Teódulo López Meléndez
Se ha llegado a definir la cultura democrática como la orientación psicológica hacia
objetivos sociales. Esto es, la cultura política es la interiorización de la democracia y la orientación hacia el bien común. Es lo que se ha denominado también la conformación de un carácter nacional democrático. La democracia es una cultura de la responsabilidad colectiva en lo que sucede, con todo lo que implica como solidaridad y respeto. La democracia debe ser considerada como un sistema cultural y en ella va incluida la conciencia de que la democracia es una línea de fuga que usamos para construir la justicia, admitiendo las palabras democracia y dificultad como sinónimas.
Si vamos a analizar la cultura democrática hay que analizar el contexto en que se produce esa cultura dejando de lado la idea de limitarse a los laterales pues es a la sociedad misma donde debe irse. Es decir, a los conceptos de pertenencia y ciudadanía, con obligaciones y derechos, a la revalorización de la cultura como conciencia crítica. La democracia reposa sobre la autonomía humana y la cultura es un componente esencial de la complejidad de lo social-histórico. En resumen, de lo que somos testigos es de una desocialización sucedida artificialmente. Una democracia del siglo XXI tiene que tener necesariamente a una sociedad capaz de interrogarse sobre su destino en un movimiento sin fin. Esa nueva cultura democrática presenta una dimensión imperceptible, pero real, de una voluntad social que crea las instituciones. Hay que romper el encierro del sentido y restaurarle a la sociedad y al individuo la posibilidad de crearlo, mediante una interrogación ilimitada.
Debemos ver hasta donde los sujetos sociales se dan cuenta de lo que pasa. La cultura política cambia en la medida en que los ciudadanos descubran nuevas relaciones entre el entorno inmediato y el devenir social. En otras palabras, en el momento en que descubran lo social. Algunos han llamado esta mirada de compromiso una percepción de la “ecología política general” lo que debe generar un movimiento energético comprensivo. Para que ello suceda el cuerpo social debe estar informado y ello significa que pueda contextualizar con antecedentes propios y extraños, pasados y presentes. Si no posee la información no podrá actuar o actuar mal. La democracia del siglo XX se caracterizó por una información mínima suficiente apenas para actuar en lo individual. Si volteamos el parapeto y echamos la base para que el cuerpo social busque por sí mismo la información tendremos sujetos activos. El primer paso es el contacto entre los diversos actores sociales, lo que va configurando una cultura de la comunicación, una donde no necesitan de esa información como único alimento, sino que comienzan a necesitar del otro, lo que los hace mirar al mundo como una interconexión de redes. La comunicación con el otro reduce la importancia del yo. Si avanzamos hacia lo que podríamos denominar una “sociedad comunicada” es evidente que esa sociedad se autogobierna aún usando los canales democráticos rígidos conocidos y puede autotransformarse.

> Consigna escrita A:
Resume en forma de lista el párrafo del texto sobre la cultura democrática que empieza con "Se ha llegado a definir la cultura democrática", conservando sus ideas principales.
> Consigna escrita B:
Responde brevemente estas preguntas sobre el texto acerca de la cultura democrática:
(i) ¿Sobre qué reposa la democracia?
(ii) ¿Cómo se caracterizó la democracia del siglo XX en cuanto a la información?
(iii) ¿Qué reduce la comunicación con el otro?
> Consigna escrita C:
Reproduce sin cambios, del texto sobre la cultura democrática, todo lo que va desde "Teódulo López Meléndez" hasta "dificultad como sinónimas.".

> Extractos de filas:

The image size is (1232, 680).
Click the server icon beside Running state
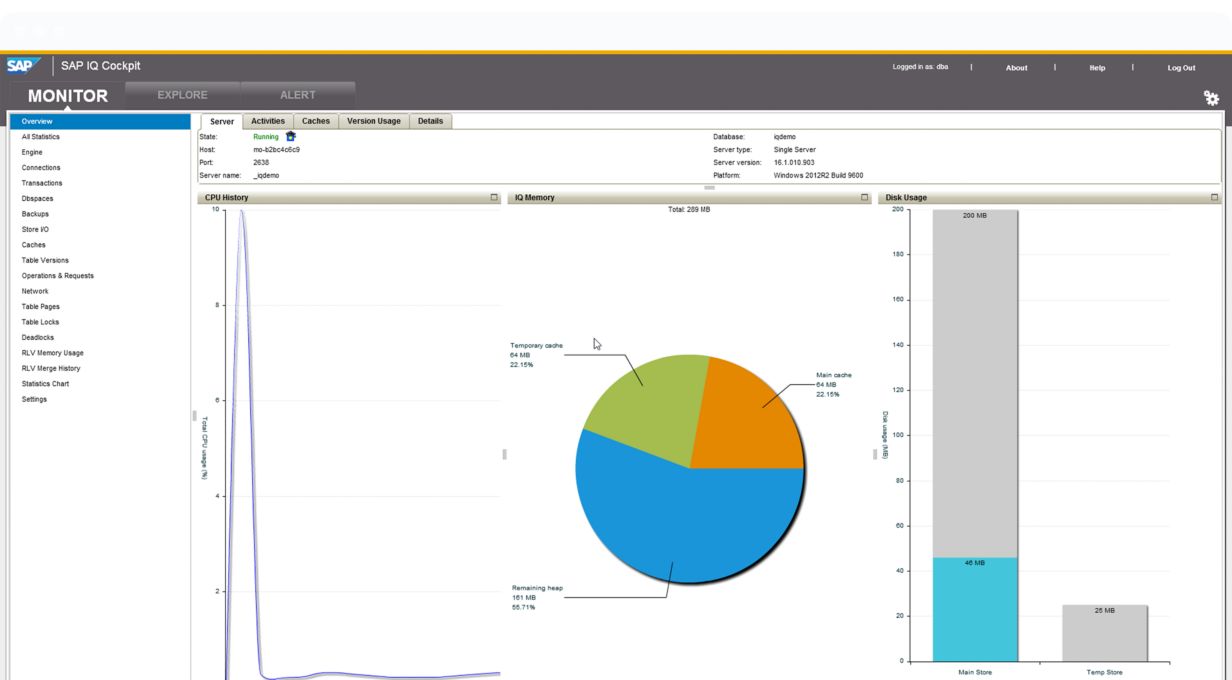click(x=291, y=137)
==
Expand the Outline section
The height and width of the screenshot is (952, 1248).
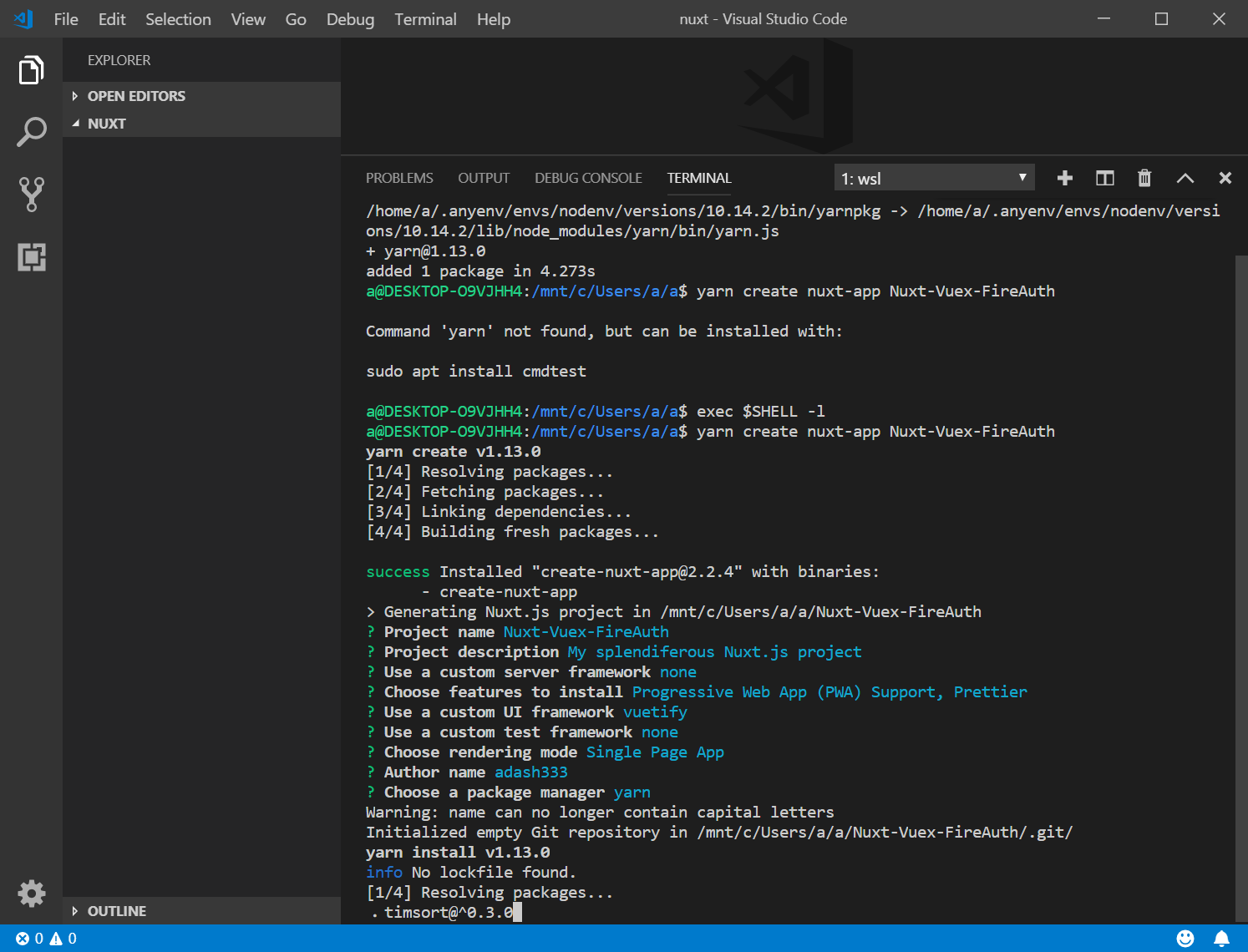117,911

> Respuesta desarrollada A:
- La cultura democrática se ha definido como la orientación psicológica hacia objetivos sociales.
- La cultura política es la interiorización de la democracia y la orientación hacia el bien común, lo que también se ha llamado la conformación de un carácter nacional democrático.
- La democracia es una cultura de la responsabilidad colectiva, con la solidaridad y el respeto que ello implica.
- Debe considerarse un sistema cultural que incluye la conciencia de que la democracia es una línea de fuga para construir la justicia.
- Las palabras democracia y dificultad se admiten como sinónimas.

> Respuesta desarrollada B:
(i) Sobre la autonomía humana.
(ii) Por una información mínima, suficiente apenas para actuar en lo individual.
(iii) La importancia del yo.

> Respuesta desarrollada C:
Teódulo López Meléndez
Se ha llegado a definir la cultura democrática como la orientación psicológica hacia
objetivos sociales. Esto es, la cultura política es la interiorización de la democracia y la orientación hacia el bien común. Es lo que se ha denominado también la conformación de un carácter nacional democrático. La democracia es una cultura de la responsabilidad colectiva en lo que sucede, con todo lo que implica como solidaridad y respeto. La democracia debe ser considerada como un sistema cultural y en ella va incluida la conciencia de que la democracia es una línea de fuga que usamos para construir la justicia, admitiendo las palabras democracia y dificultad como sinónimas.